“I’ll have a burger and a pint,” I say brightly, trying to sound as if I meant it. Trying to sound as if I knew what I was talking about. Trying to sound as if the words actually made sense. “It’s on special offer today, the sign says…” They knew that already though, fairly obviously! Of course they already knew that – they knew everything. They always knew everything. I had entered a false reality and to a certain extent this suited my purposes. To a certain extent this suited their purposes too but I didn’t like to think about this. There were lots of things I didn’t like to think about – a whole big tangled web of things…
Play the game well enough and no one will spot you. Blend into the environment enthusiastically enough and you will be granted the boon of invisibility. Adapt to the simulation with enough dedication and you’ll become the simulation. Be the environment you’re trying to hide in and then there won’t be a ‘you’. You know the principle as well as I do; we all know this key principle, even if we won’t admit to knowing it. It’s almost like a basic formula of life isn’t it – something that’s drummed into us from early childhood. Play the game or you’ll be punished. Don’t ever mention the game or you’ll be punished. Whatever you do don’t talk about the lie that we’re all caught up in, because if you do then you’ll be sorry…
I had entered the false reality and to a certain extent this suited the enemy’s purposes. It suited the enemy’s purposes because now I no longer existed. Isn’t this what my enemies want – for me to no longer exist? Isn’t that the whole point? Whenever we enter the FD we cease to exist – it wouldn’t be the FD otherwise would it?
I got badly confused shortly after that. Very badly confused. I lost track of what was happening and why. The trauma’s still with me now, all these years later. I don’t know who I am anymore – I make do with the fake identity because I know it’ll get me through, more or less, but it’s awfully hollow. The whole thing kind of spooks me – I’m always trying to outrun the hollowness of it, the dreadful echoey hollowness of not knowing who I am, but I can never really get away. It’s an empty old game and it doesn’t convince anyone, least of all me. Most of all me, I should say!
I inadvertently discovered that being addicted to hard drugs helped. It was the only thing that did help. Funnily enough, I actually found hard drugs therapeutic! To my astonishment the angst disappeared completely from my life. I became angst free – all deeper questions of identity were forgotten about. All I cared about was the drug, needless to say. Either I was taking it – in which case I forgot about all my troubles – or I was trying to source it, trying to get my hands on some of it, in which case I had no time for soul-searching either.
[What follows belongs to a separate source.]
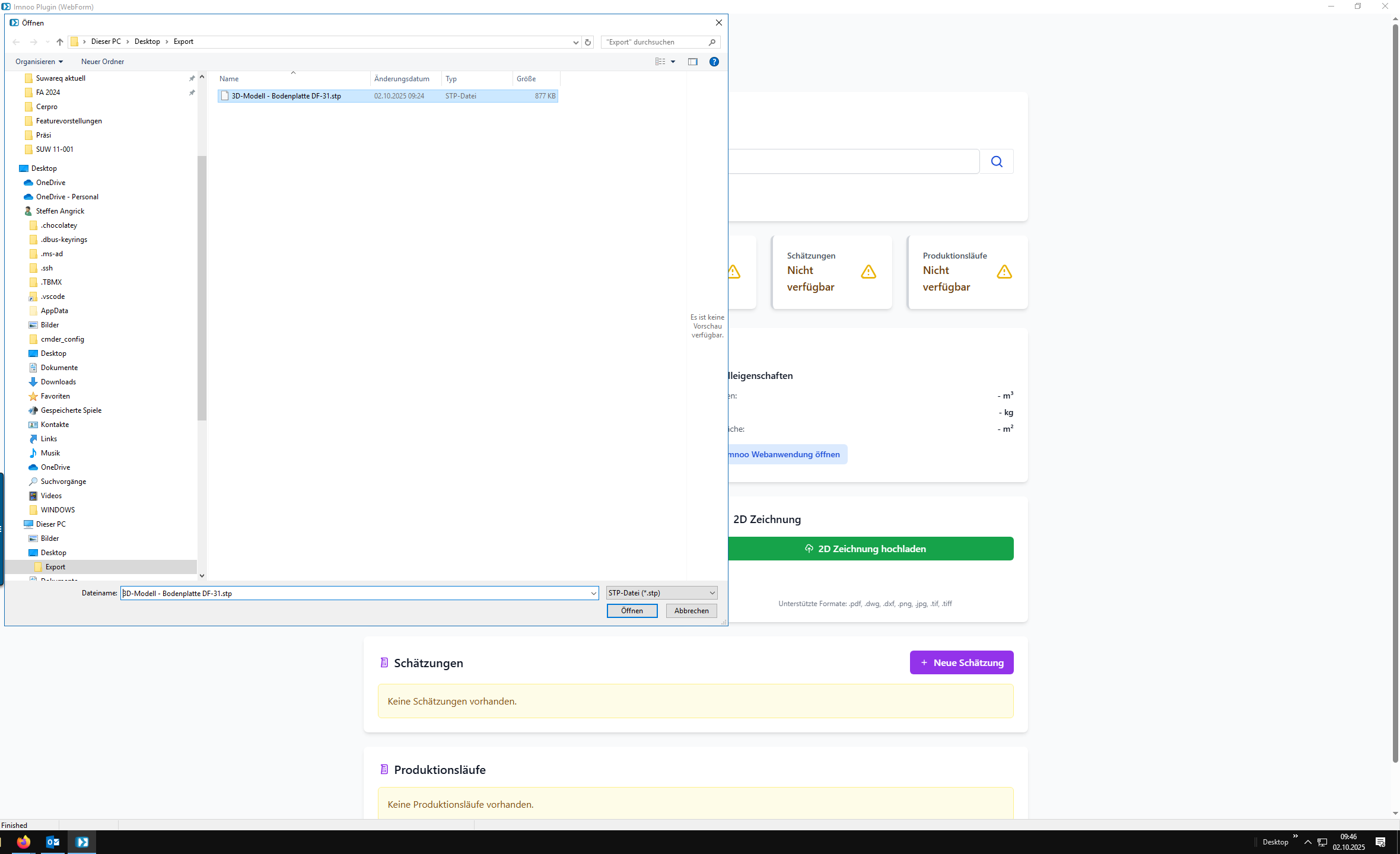Click the Öffnen button
The width and height of the screenshot is (1400, 854).
632,611
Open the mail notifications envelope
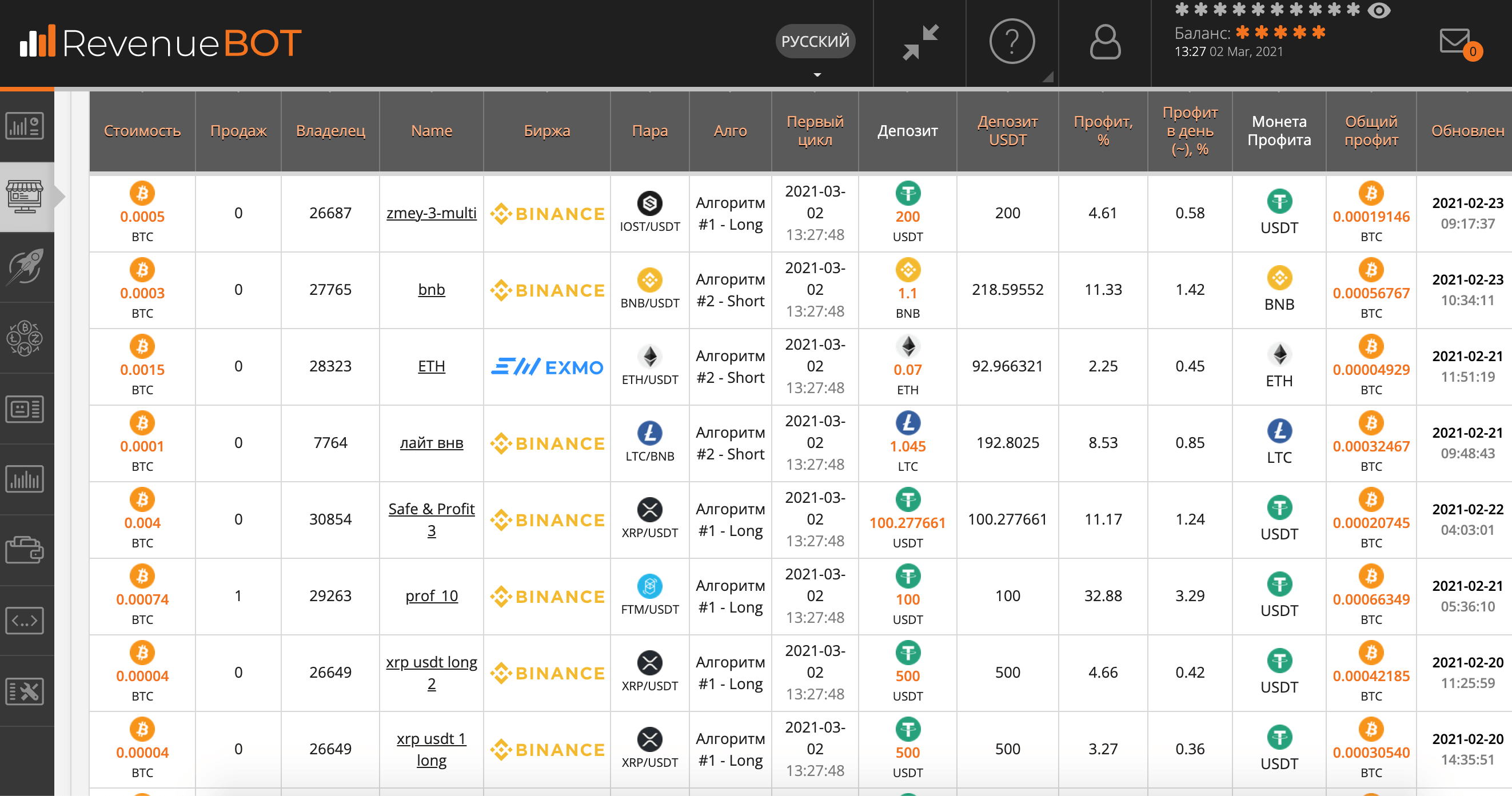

Often enough I couldn’t get my hands on whatever it was that my system needed and then I was simply too sick to be thinking about anything.
This worked fine for me for many years until I developed paranoid psychosis as a result of taking too much street speed and then all my problems came back with a vengeance! They came back with knobs on. I was paranoid about not existing: ‘they’re trying to make me not exist’, I thought. ‘They’re trying to make it be so that my whole life never happened’. Because actually it hadn’t. Only I couldn’t think this because I couldn’t allow myself to know that I was unreal already. Instead I thought ‘they’re trying to kill me, they’re trying to ice me’. ‘There’s a conspiracy to put an end to me because they know that I’m bad,’ I thought.
So I kept on running. I kept on hiding out in false realities, which are a device of the enemy anyway. I kept on hiding away from the awareness that I was hiding, afraid that the awareness might turn predatory and find me out. I was hiding from the hiding, escaping from the escaping, afraid that the awareness might creep up on me. It could turn predatory and track me down; it could grow teeth and hunt me down to wherever I was hiding. Only it couldn’t really because I wasn’t really there in the first place. I’m caught up in a convoluted tangle of escaping, a knot with no beginning and no end, but there’s actually no one there. There’s no one there to escape, only I can’t see it because I’m too caught up in the web.